Selected passage:
———
# Campground Information



## Lmbevard (Mar 18, 2006)

I was just clicking around and notice this link; http://www.epgsoft.com/CampgroundMap/index.html. You can find information on campgrounds all around the country. Go to any area and all of the campgrounds comes up. Click on one of them and the information and website of the campground comes up. Neat.


----------



## Oregon_Camper (Sep 13, 2004)

That is pretty darn sweet.

Is there a version for my Treo? Then, if the site I'm going is full, I can find the closet one. (I go where there are no reservations)


----------



## Lady Di (Oct 28, 2005)

Didn't try it yet, but it looks interesting.


----------



## Camping Fan (Dec 18, 2005)

Nice find Lmbevard, that could come in handy!


----------



## Herkdoctor (Dec 27, 2006)

Thanks for the link it will come in handy

Scott


----------



## NDJollyMon (Aug 22, 2003)

Nice.


----------



## skippershe (May 22, 2006)

Great site! I just added it to my favorites.
Glad to see that our favorite couple of spots aren't on there


----------



## Oregon_Camper (Sep 13, 2004)
———
Source data:
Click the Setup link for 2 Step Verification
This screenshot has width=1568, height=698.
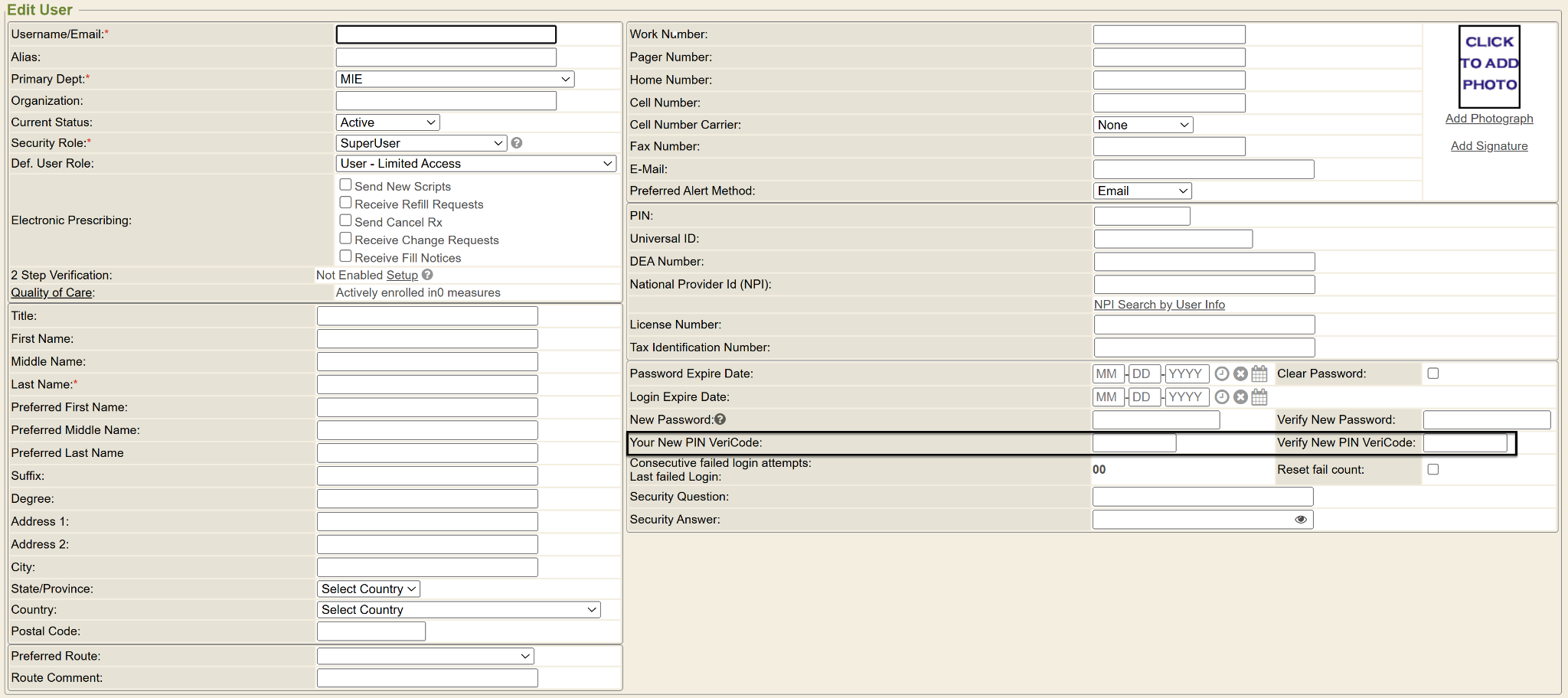[402, 275]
———
Required actions:
(1) Name each distinct username that appears as a heading in the campground information forum thread, listing each only once.
(2) Write the next part of the campground information forum thread, starting after its last line.

Results of the exercise:
(1) Lmbevard, Oregon_Camper, Lady Di, Camping Fan, Herkdoctor, NDJollyMon, skippershe

(2)
skippershe said:


> Glad to see that our favorite couple of spots aren't on there


I hear ya on that one. Oh wait...let me add my great UNKNOWN spots so everyone can be there next year and I don't get a spot.


----------



## jlbabb28 (Feb 27, 2006)

Very nice site, have used it a few times.

Jeff


----------



## 3LEES (Feb 18, 2006)

Thanks for the heads up!









Dan


----------



## Ghosty (Jan 17, 2005)

pretty cool ... seems prety accurate ...


----------



## fspieg (Jul 31, 2006)

Very nice. Thanks

Rick


----------



## mswalt (Sep 14, 2004)

Hey, pretty neat tool. Added it to my favorites.

Thanks,

Mark


----------



## gone campin (Jan 29, 2006)

This is neat. Thanks for sharing.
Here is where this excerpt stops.